Why I HateĦ Angry Birds
Peck off.
The dumbing down of society continues unabated. We live in a world where irredeemable pap like The Black Eyed Peas' The Time (Dirty Bit) tops the charts, where Peaches Geldof not only has a career but is paid to appear on telly and, like, talk about stuff, and stuff.
We live in a world where people make gameshows about squeezing through funny-shaped holes or repeatedly falling in water. These programmes are watched by millions more people than compelling, mature dramas like Mad Men and Rubicon. To quote professional sourface Charlton Brooker: the idiots are winning.
If we could pinpoint a single moment when the entire world descended into this sinkhole of stupidity, it would be the release of Angry Birds.
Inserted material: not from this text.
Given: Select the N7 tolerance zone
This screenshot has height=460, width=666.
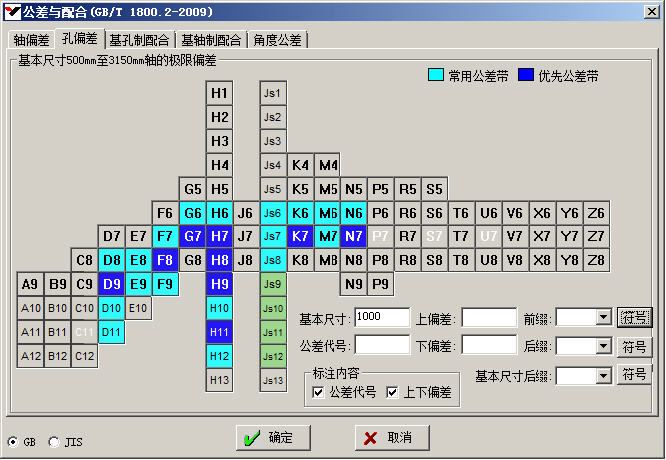Looking at the screenshot, I should (353, 236).

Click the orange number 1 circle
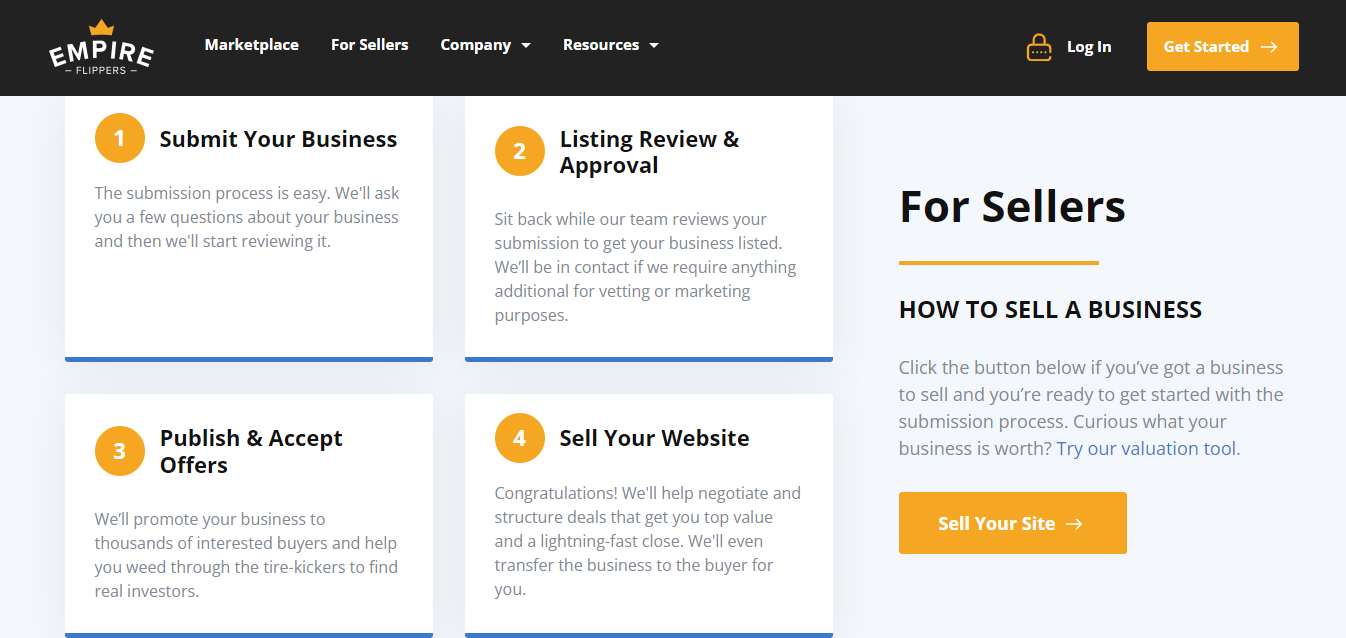pyautogui.click(x=120, y=138)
This is a game that has apparently been downloaded over 100 million times. To put it into context, that's as many records as The Who or Metallica or Deep Purple have ever sold.
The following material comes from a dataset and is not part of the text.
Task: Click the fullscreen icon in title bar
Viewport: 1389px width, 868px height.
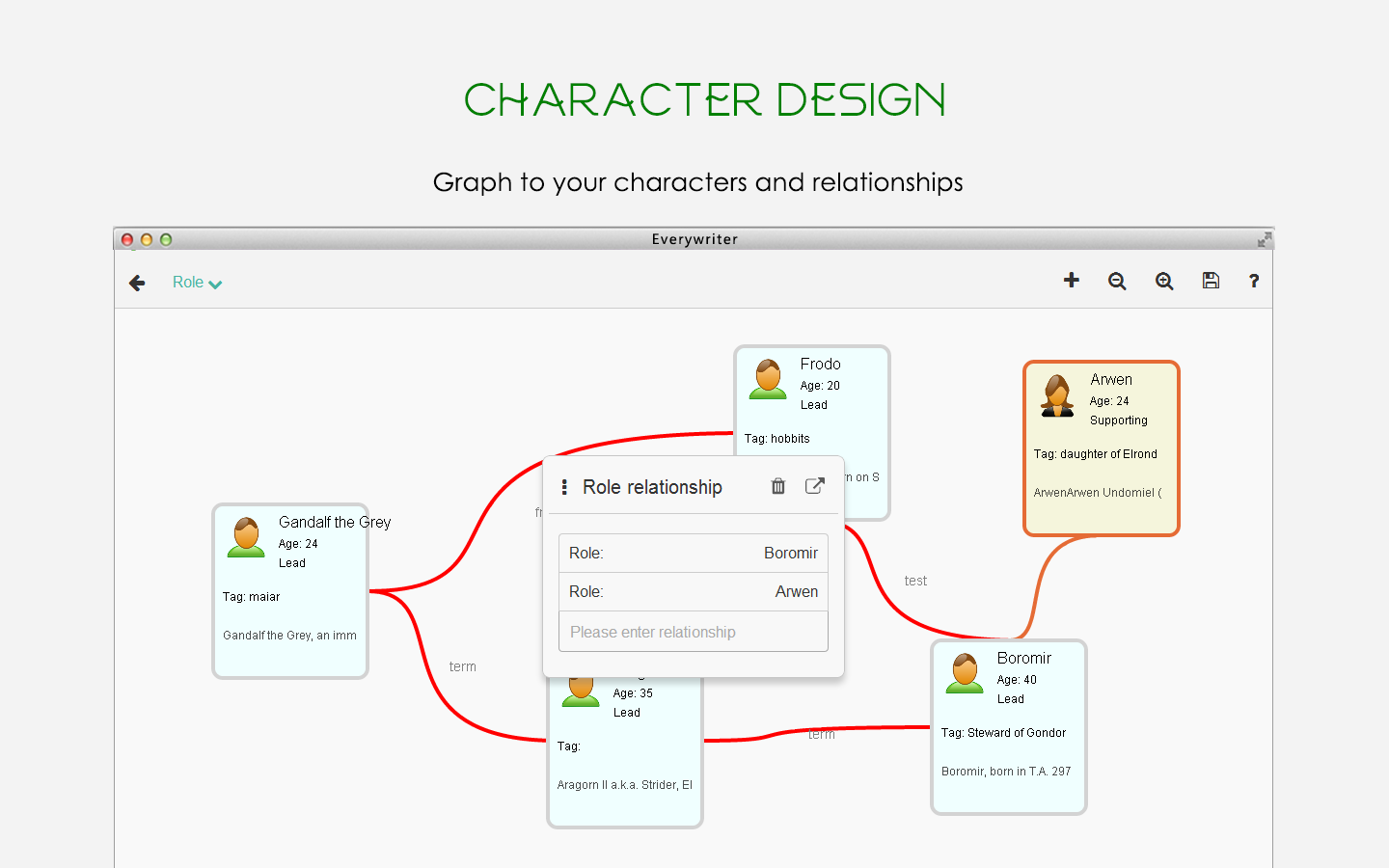Action: coord(1265,239)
Recently, Eurogamer contributor Simon Parkin Tweeted the profoundly depressing fact that "every 30 days, humanity spends the same amount of time playing Angry Birds as it took to build Wikipedia to date". 200 million minutes a day.
That's 200 million minutes a day playing a random, frustrating puzzle game with a fundamentally broken control scheme, a baffling score structure and no reward system to speak of. The world has officially gone mental. The idiots, I repeat, are winning.
That's not to say I don't understand why Angry Birds has bewitched so many. As much as I hate the game - and I really, truly despise it - it's easy to see why it might appeal.
For starters, we're hardwired to enjoy the sight of things falling down. I'd be massively distrustful of anyone who watches footage of buildings being demolished and doesn't think something along the lines of, "That's pretty awesome."
It's easier and more fun to destroy than to create. Angry Birds' ostensibly simple physics puzzles play on that mentality for all they're worth, setting up what outwardly look like fairly delicate, flimsy structures for you and your furious feathered friends to destroy.
It helps that your enemy is so detestable. Those pigs are genuinely hateful swine, nicking your flock's eggs seemingly without rhyme or reason and smugly smirking when you don't quite manage to destroy them.
They're spectacularly amoral, not once mourning their fallen friends, seemingly non-plussed by the fact that their piggy chums have just been turned into mincemeat. If they survive, they smile and snort out a little chuckle. You have failed.
And, of course, you will fail. Time and time again. Not because the game is cruel but scrupulously fair - like, for example, Demon's Souls - but because it is designed to make you fail. It is a game cynically constructed to frustrate you just enough so that you'll keep trying to defeat the pigs.
And when you do? Well, there are more and more levels to attempt, because Rovio keeps adding new themed stages for you to download. The pigs just keep coming. Think about that: you're fighting a battle you can never truly win.
It doesn't help that you're hardly in a position to succeed in the first place, so heavily are the odds weighted towards your porcine foes. The structures they inhabit are invariably nowhere near as feeble as they initially seem, all but requiring you to fire your birds at the pixel-wide weak point that will send them walls a-tumblin'.